Una planta que crece suspendida sobre árboles y rocas, un perfume inconfundible y dos antiguas leyendas forman parte de una de las tradiciones más singulares del departamento de San Carlos y del Valle de Uco.
En los montes de San Carlos, especialmente en la zona de La Salada, existe una planta que durante generaciones despertó admiración y dio origen a relatos transmitidos de boca en boca: el clavel del aire. Su presencia en árboles y arbustos, junto con su delicada apariencia y su intenso aroma, la convirtió en protagonista de historias que hoy forman parte del patrimonio cultural del Valle de Uco.
Una planta que vive del aire
Aunque muchas personas creen que el clavel del aire es un parásito, en realidad pertenece al género Tillandsia, un grupo de plantas epífitas que utiliza otras especies únicamente como soporte para crecer, sin alimentarse de su savia. Obtiene humedad y nutrientes principalmente del ambiente a través de estructuras especiales presentes en sus hojas.
Su aspecto grisáceo o blanquecino se debe a pequeñas escamas llamadas tricomas, que reflejan la luz y le permiten captar la humedad del aire. Cuando la planta absorbe agua, deja entrever tonalidades más verdes, recuperando luego su color gris al secarse.

La historia de Shullca
Una de las leyendas más conocidas sitúa su origen durante la época de la conquista española. Según la tradición oral, una joven indígena llamada Shullca era perseguida por un oficial español que, tras ser rechazado, intentó obligarla a corresponderle. La muchacha buscó refugio trepando a un algarrobo y, siempre según el relato popular, murió luego de ser alcanzada por un puñal.

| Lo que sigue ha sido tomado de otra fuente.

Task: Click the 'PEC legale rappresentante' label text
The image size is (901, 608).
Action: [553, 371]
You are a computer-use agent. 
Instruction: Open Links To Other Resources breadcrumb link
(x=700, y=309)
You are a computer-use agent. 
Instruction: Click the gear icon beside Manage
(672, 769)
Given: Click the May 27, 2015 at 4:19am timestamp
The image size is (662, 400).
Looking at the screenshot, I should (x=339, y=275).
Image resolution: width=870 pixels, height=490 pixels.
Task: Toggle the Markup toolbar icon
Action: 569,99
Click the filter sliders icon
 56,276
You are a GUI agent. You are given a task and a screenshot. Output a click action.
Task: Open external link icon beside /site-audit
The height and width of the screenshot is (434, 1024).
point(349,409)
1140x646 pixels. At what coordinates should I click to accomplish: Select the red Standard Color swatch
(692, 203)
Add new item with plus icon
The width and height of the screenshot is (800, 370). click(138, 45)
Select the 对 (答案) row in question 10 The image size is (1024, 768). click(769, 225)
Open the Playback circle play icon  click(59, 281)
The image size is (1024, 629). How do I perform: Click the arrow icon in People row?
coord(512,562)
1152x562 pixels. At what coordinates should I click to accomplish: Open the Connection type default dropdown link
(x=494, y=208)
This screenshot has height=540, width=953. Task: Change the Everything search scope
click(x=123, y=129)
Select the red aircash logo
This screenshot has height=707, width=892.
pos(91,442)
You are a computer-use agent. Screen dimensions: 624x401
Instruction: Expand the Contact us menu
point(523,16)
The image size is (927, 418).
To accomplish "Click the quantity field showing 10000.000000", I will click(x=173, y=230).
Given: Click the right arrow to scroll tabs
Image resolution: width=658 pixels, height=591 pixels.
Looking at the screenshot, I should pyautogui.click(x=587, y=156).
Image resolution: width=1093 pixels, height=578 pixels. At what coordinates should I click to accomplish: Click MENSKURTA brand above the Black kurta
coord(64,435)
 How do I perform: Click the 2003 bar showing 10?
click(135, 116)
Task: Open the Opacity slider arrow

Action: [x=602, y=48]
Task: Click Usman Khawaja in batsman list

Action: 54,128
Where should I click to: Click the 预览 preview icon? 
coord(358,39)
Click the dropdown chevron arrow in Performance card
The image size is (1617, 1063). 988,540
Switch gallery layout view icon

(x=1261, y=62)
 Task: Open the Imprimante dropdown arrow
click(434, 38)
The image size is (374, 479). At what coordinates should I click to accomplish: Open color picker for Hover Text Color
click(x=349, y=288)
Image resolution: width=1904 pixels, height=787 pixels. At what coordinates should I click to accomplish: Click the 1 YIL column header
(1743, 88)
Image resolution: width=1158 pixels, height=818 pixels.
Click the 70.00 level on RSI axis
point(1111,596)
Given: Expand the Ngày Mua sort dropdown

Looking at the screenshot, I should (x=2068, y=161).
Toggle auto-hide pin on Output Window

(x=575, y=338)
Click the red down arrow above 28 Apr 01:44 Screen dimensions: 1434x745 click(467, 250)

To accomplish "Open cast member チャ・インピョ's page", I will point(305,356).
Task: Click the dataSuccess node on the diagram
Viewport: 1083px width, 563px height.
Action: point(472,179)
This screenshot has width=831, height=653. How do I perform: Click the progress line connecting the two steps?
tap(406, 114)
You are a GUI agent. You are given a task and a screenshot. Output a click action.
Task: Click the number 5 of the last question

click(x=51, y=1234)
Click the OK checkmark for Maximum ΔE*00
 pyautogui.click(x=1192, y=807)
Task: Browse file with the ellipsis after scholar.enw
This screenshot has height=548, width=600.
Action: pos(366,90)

La leyenda cuenta que una gota de su sangre cayó sobre el tronco del árbol y de allí nació el primer clavel del aire, como símbolo de la inocencia y la fragilidad de la joven. Se trata de un relato folklórico sin comprobación histórica, pero profundamente arraigado en distintas regiones del país.
Otra versión, con un origen diferente
Existe una segunda leyenda recopilada en la tradición cuyana. En esta historia, una joven española es capturada durante un ataque y logra escapar luego de un accidente ocurrido en plena huida. Herida y perseguida por pumas, encuentra refugio sobre un chañar y permanece aferrada al árbol durante horas.
La narración sostiene que la joven terminó fusionándose con el árbol hasta transformarse en una planta de pétalos claros y raíces delicadas: el clavel del aire. Al igual que la historia de Shullca, esta versión pertenece al universo de las leyendas populares y refleja las distintas interpretaciones que los pueblos construyeron sobre el origen de esta especie.
La cabalgata de los claveles, una tradición sancarlina
Más allá de las leyendas, el clavel del aire también ocupa un lugar especial en las costumbres de San Carlos. Antiguamente, los gauchos emprendían largas travesías hacia La Salada durante el mes de noviembre, cuando la planta florecía, para recolectar pequeños ramos y regresar con ellos como obsequio para sus enamoradas.
Esta tradición inspiró con el paso del tiempo la conocida Cabalgata de los Claveles, una celebración vinculada a la identidad cultural sancarlina y al Día de la Tradición, donde jinetes recuerdan aquella antigua costumbre de internarse en los montes en busca de esta flor perfumada.
Hoy, el clavel del aire sigue creciendo silenciosamente sobre los árboles del Valle de Uco. Para algunos es simplemente una extraordinaria planta nativa; para otros, también representa un puente entre la naturaleza, la memoria y las historias que aún sobreviven en la voz de los pueblos.